Five Things We Learned in the Ravens 31-24 win over the Bengals

November 21, 2011|By Kevin Van Valkenburg | The Baltimore Sun

1. Say what you will about John Harbaugh -- and this week, plenty of Ravens fans had negative things to say -- but he has three undeniable strengths as a head coach. He gets his players to buy into the larger concept of TEAM. He holds them together through turmoil. And he does a nice job of not losing sight of the big picture.

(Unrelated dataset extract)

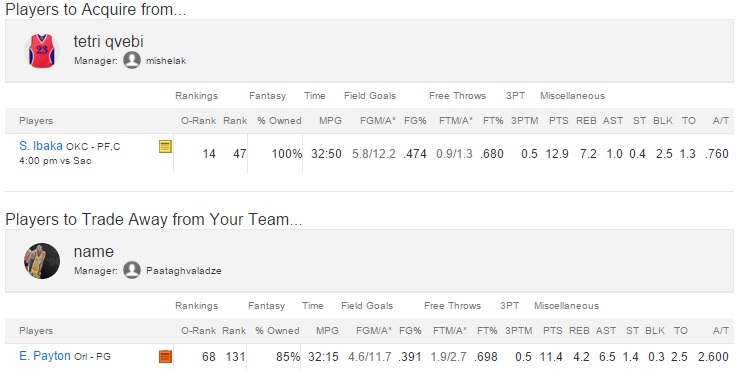Screen dimensions: 754x381
Task: Sort the Ibaka table by % Owned column
Action: [x=279, y=121]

If you follow the Ravens closely, you probably noticed how tense things were following the loss to Seattle last week. Harbaugh was clearly frustrated with some of the media's questions early as we attempted to tie the Ravens three losses together as part of a larger theme, and a few times when he felt like he was being backed into a corner, he responded with snark and condescending answers.

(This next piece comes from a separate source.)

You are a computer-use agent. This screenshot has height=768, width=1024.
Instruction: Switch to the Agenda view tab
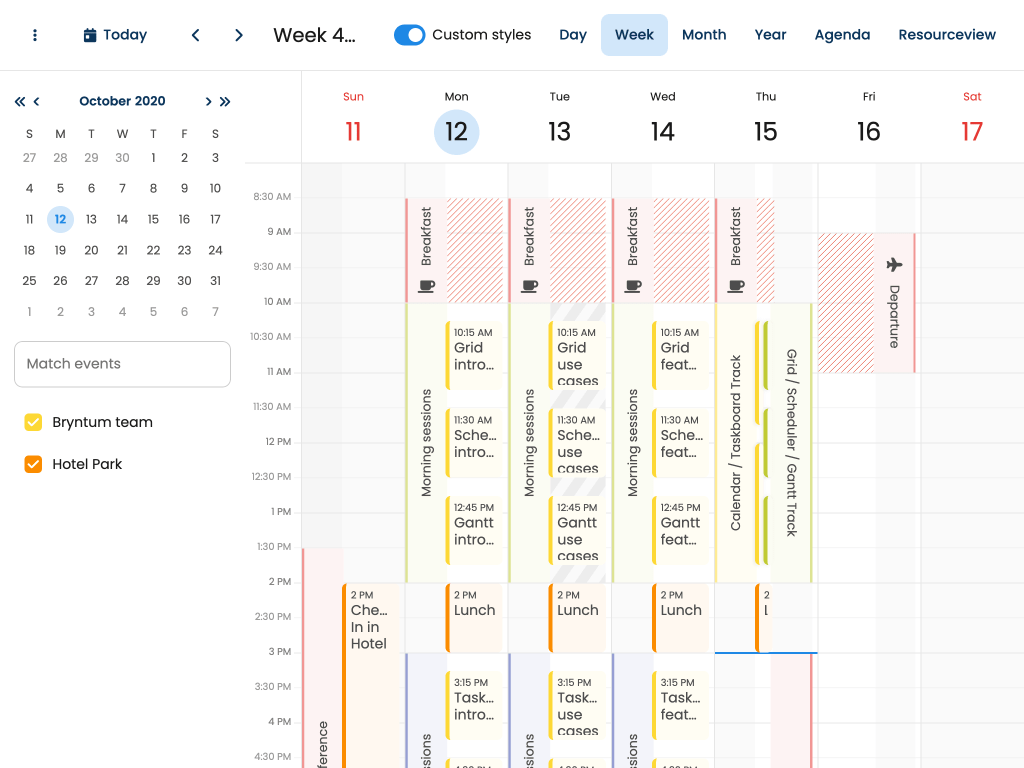coord(842,35)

I think it's fair to say that tactic didn't play particularly well with fans. Usually a head coach can give himself a little room to breathe by going after the media. Brian Billick, in fact, was the master of that tactic. But after the loss to Seattle, I'd say a majority of Ravens fans were so frustrated by the team's inconsistency, when Harbaugh started lecturing the media with phrases like "Anyone who understands football..." it felt more like he was lecturing Ravens fans instead of being accountable for the decisions of his coaching staff and his players' lack of focus.

But here is where I give Harbaugh a lot of credit, and why I think he's a very good coach. It was a bad loss to the Seahawks, and he knew it. He couldn't really spin it, and he didn't really know to explain it without potentially splintering his team. He didn't handle questions about it particularly well, and conceded as much later in the week, but he didn't throw any of his players or coaches on the bonfire. He didn't even sacrifice poor David Reed, who was honestly the biggest reason Baltimore lost. He didn't rip his quarterback for another week of inconsistent play. He didn't beat up his defense for failing in crucial moments. He didn't question his offensive coordinator (in public) for such a huge disparity between runs and passes.

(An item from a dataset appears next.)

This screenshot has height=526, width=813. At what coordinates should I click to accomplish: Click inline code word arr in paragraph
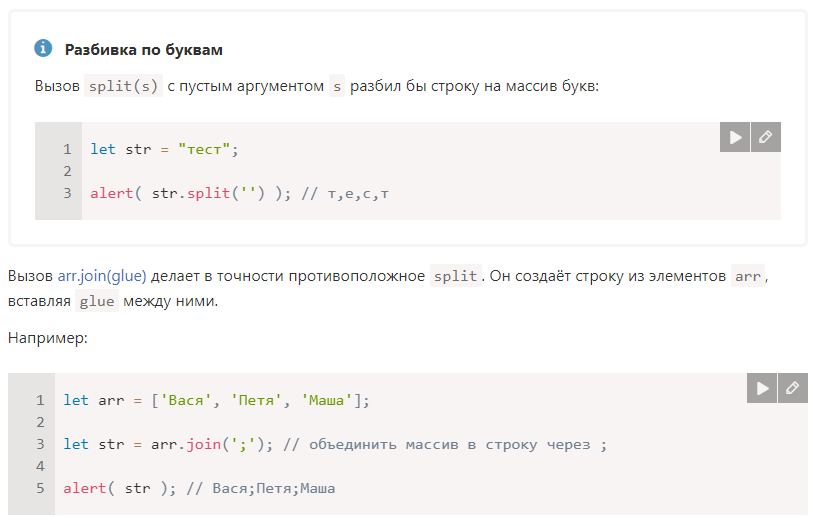coord(748,276)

He could have said any of those things, and they each would have been true. But would ripping someone, even himself, have ultimately done any good? Instead, he simply repeated, over and over, that it was frustrating to lose. But dwelling on it, questioning his coaching staff, and conceding the loss represented some larger truth about his team, wasn't going to happen. He had a game to prepare for.

I guarantee, in private, Harbaugh was pounding the drum of UNITY with maximum ferocity. I bet he felt like he had to. It's obvious there were tiny cracks forming in the Ravens united front. All you had to do was listen to Ray Rice and Joe Flacco talk last week. It's clear they both want the team to win, they just believe the Ravens should go about it different ways. And they both want to get paid at the end of the year.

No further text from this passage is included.